Because I disagree with the majority’s conclusion that Stowers was not engaged in “maritime employment” for purposes of the LHWCA, I respectfully dissent.

In essence, the majority opinion reaches the conclusion that Stowers’ claim must be under the FELA and not under the LHWCA because, following the Fourth Circuit’s holding in Conti v. Norfolk & Western Ry., 566 F.2d 890 (4th Cir.1977), Stow-ers’ work was not “traditionally maritime” and instead was “unloading of a coal train, not loading a vessel.” Op. at 296. The majority opinion correctly recognizes that the more recent opinion of the District of Columbia Circuit in Harmon v. Baltimore & Ohio R.R., 741 F.2d 1398 (D.C.Cir.1984), squarely supports the decision of the district court in the instant case and expressly disagrees with the holding of the Fourth Circuit in Conti.
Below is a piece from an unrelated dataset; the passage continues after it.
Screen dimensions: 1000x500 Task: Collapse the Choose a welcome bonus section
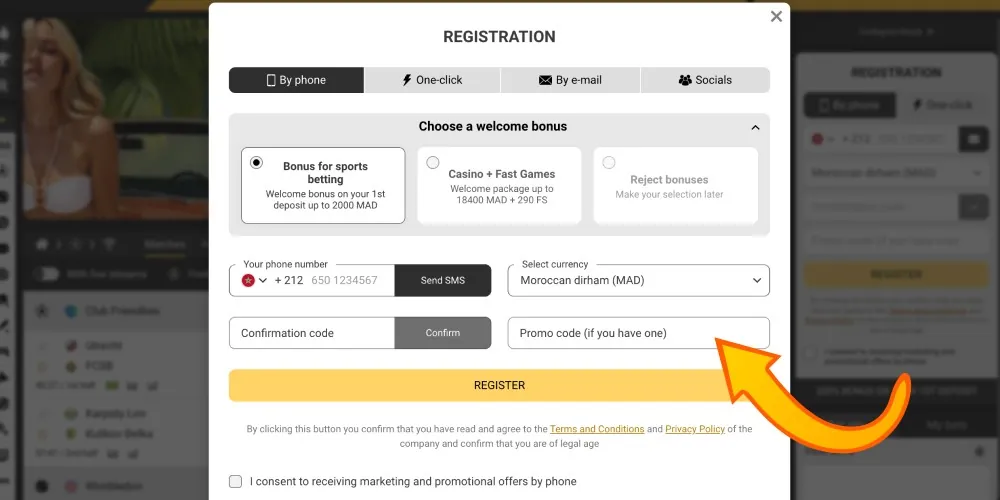(x=755, y=127)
It is undisputed that the Harbor Yard’s role was to receive cars loaded with coal from the mines (in an area of the Harbor Yard called the “Bridge Yard”) brought in by railroad over-the-road crews. The loaded cars were then moved by a Harbor Yard locomotive operated by a yard engineer such as Stowers, and were spotted by the engineer in a dumper located on the coal dock bordering the Ashtabula River. These loaded cars were then lifted and *298dumped by the dock crew and the coal was moved into the ship by a conveyor belt. After the cars were emptied and placed back on the track, the yard engineer would then move them to another part of the Harbor Yard (the “back track”) where the damaged cars were “bad ordered” and the non-damaged cars were made into a train which over-the-road crews would take away.1 Stowers was injured when his engine derailed while moving empty coal cars from the dock area to the “back track” in Harbor Yard where damaged cars were to be “bad ordered” and the remainder placed to be picked up by an over-the-road crew.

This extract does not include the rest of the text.